Опыт своих столкновений с Персидским царством древние греки обобщили таким образом: «Один на один перс может победить грека; двадцать персов против десяти греков устоят с трудом; тысяча же всегда побежит от сотни». И история греко-персидских войн всегда подтверждала справедливость этого правила. Если нам понадобятся другие примеры неподчинения законов войны законам арифметики, то на полях сражений той же Юго-Западной Азии их можно набрать в достаточном количестве.
Середина VII века до P. X. Вавилон – небольшая провинция огромной Ассирии. 50 лет спустя он уже владеет всем Двуречьем, Сирией, Палестиной, частью Аравии и границы его омывают воды трех морей.
Примерно в это же время в соседней мидийской державе на северном берегу Персидского залива кочуют мало кому известные племена. Но вот проходит сто лет – и под ударами персов падают Мидия, Киликия, Лидийское царство, а затем и сам могущественный Вавилон.

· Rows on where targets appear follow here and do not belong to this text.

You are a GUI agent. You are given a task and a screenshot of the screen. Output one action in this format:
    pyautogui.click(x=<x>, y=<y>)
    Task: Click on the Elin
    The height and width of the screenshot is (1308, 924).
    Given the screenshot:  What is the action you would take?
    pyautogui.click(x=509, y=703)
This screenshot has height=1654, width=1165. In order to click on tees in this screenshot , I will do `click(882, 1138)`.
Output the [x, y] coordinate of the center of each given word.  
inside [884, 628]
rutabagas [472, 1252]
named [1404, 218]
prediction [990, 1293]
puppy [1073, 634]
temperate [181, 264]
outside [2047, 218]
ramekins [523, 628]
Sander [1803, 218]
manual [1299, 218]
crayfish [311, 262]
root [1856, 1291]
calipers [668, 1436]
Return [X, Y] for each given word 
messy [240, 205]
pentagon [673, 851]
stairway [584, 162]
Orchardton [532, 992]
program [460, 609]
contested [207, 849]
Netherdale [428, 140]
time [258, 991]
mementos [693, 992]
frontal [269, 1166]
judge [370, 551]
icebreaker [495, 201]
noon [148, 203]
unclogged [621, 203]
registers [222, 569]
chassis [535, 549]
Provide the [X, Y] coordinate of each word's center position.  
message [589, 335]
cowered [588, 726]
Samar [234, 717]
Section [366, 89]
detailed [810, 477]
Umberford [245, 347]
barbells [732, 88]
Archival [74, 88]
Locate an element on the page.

Вряд ли Кир и Дарий Первый слышали когда-нибудь о маленькой Македонии. И вряд ли они поверили бы, что двести лет спустя созданное ими многомиллионное государство окажется беспомощным перед 30-тысячным греко-македонским войском.
Это непостижимое соотношение – несколько десятков тысяч против многих миллионов – повторится здесь еще не раз.
Немногочисленные арабские племена завладевают Ираном, Двуречьем, Палестиной и Египтом в какие-нибудь тридцать лет.
Безвестные закаспийские кочевники – огузы – отнимают у арабов в 1055 году Иран, захватывают резиденцию халифов – Багдад, отбивают у Византии почти всю Малую Азию и основывают государство Великих Сельджуков.
Но еще 200 лет спустя 40-тысячного корпуса монголов оказывается достаточно для сокрушения могущества сельджуков.
Примерами подобных военно-арифметических парадоксов полна не только история Юго-Западной Азии, но и история любой другой части света. Египет, завоевываемый то гиксосами, то ливийцами, то эфиопами, многомиллионный Китай, вынужденный терпеть гуннских, сяньбийских, монгольских, маньчжурских правителей, норманны, захватившие половину европейских престолов, – во всех этих ситуациях победители не только не имели превосходства в численности и вооружении, но, как правило, были отсталыми в техническом отношении. Можно сказать: зато они были дики, свирепы, кровожадны и внушали неодолимый ужас своим изнеженным цивилизацией противникам. Но чем тогда объяснить военное превосходство культурных венецианцев над полудикими турками? непобедимость швейцарской пехоты? поход 10 тысяч греков через всю Персию, описанный Ксенофонтом? битву при Пуатье (1356), где 8 тысяч полуголодных, загнанных в ловушку англичан разбивают 60 тысяч французов и берут в плен их короля? битву при Плесси (1757), где более чем 50-тысячная бенгальская армия была рассеяна тремя тысячами англичан и сипаев?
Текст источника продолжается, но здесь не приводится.